Probiotics vs. antibiotics for periodontal disease Original paper

In this meta-analysis, taking antibiotics had mostly no effect on periodontal disease outcomes when added to professional dental cleaning and probiotics. However, the low to very low quality of evidence reduces our confidence in these findings.

This Study Summary was published on February 5, 2024.

Quick Summary

In this meta-analysis, taking antibiotics had mostly no effect on periodontal disease outcomes when added to professional dental cleaning and probiotics.

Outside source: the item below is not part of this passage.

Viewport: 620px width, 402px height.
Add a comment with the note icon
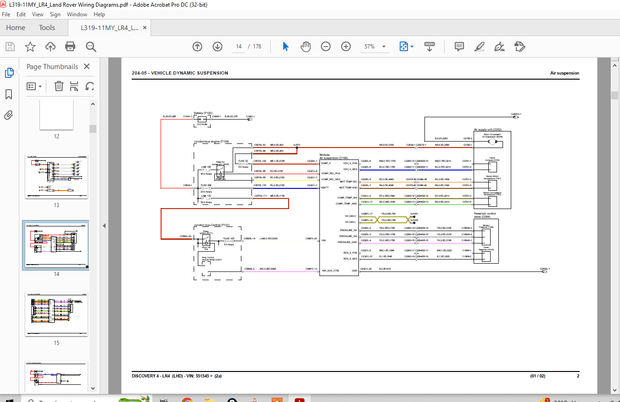point(459,47)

However, the low to very low quality of evidence reduces our confidence in these findings.

What was studied?

The effect of taking probiotics and/or antibiotics on outcomes in periodontal disease (e.g., in periodontitis or gingivitis).

The primary outcomes measured were changes in probing pocket depth (the size of the pockets between the tooth and gum) and clinical attachment loss (how much the gums have pulled away from the teeth). The secondary outcomes measured were changes in plaque index, gingival index, and bleeding on probing (i.e., on examination).

Who was studied?

A total of 360 participants (ages 14 to 60).

How was it studied?

This meta-analysis examined 10 studies in which the participants received treatment with either probiotics, antibiotics, or probiotics + antibiotics.

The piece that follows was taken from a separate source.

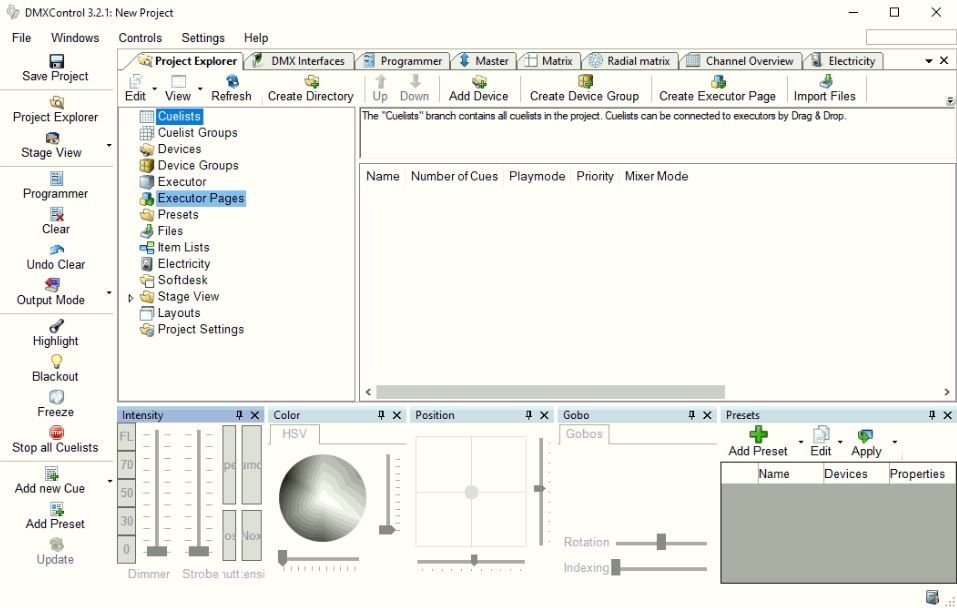Pin the Intensity panel
This screenshot has height=608, width=957.
click(239, 415)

Notably, the participants in the probiotics (and probiotics + antibiotics) groups also received a professional deep cleaning (i.e., scaling and root planing).

Nine probiotic strains were examined, 6 of which were from the Lactobacillus genus, 2 from the Bifidobacterium genus, and 1 from the Saccharomyces genus. Antibiotics were given by mouth rinse (containing chlorhexidine) or were orally ingested (e.g., doxycycline).

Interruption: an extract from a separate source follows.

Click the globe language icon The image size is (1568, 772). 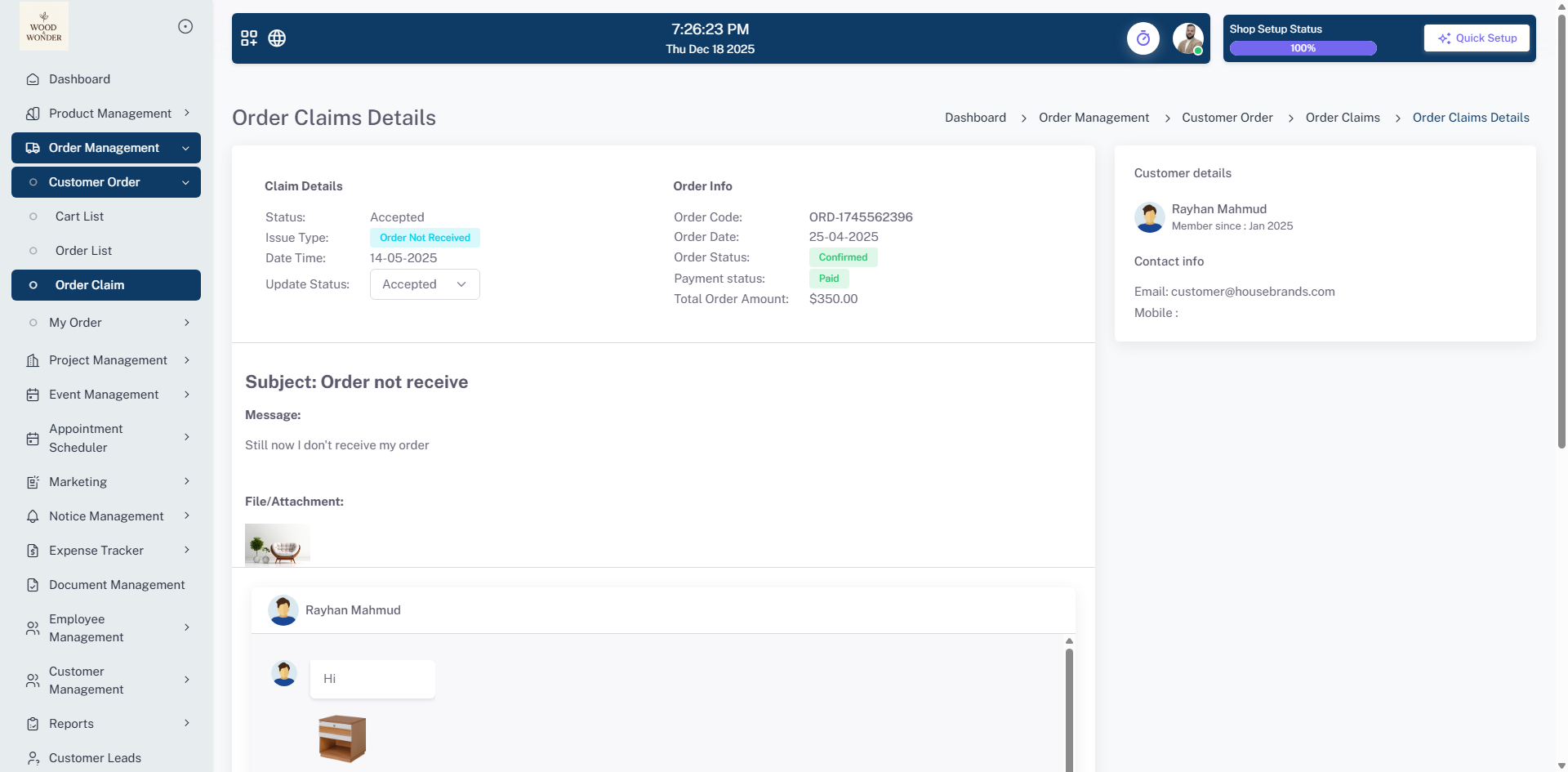click(277, 38)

Of the studies, 6 were conducted in India and 1 each in Brazil, Chile, Pakistan, and Saudi Arabia.

What were the results?

Gingival index improved in the antibiotics group, compared with the probiotics group (6 studies).

There were no other differences between the groups.

The quality of the evidence was ranked low to very low.

This Study Summary was published on February 5, 2024.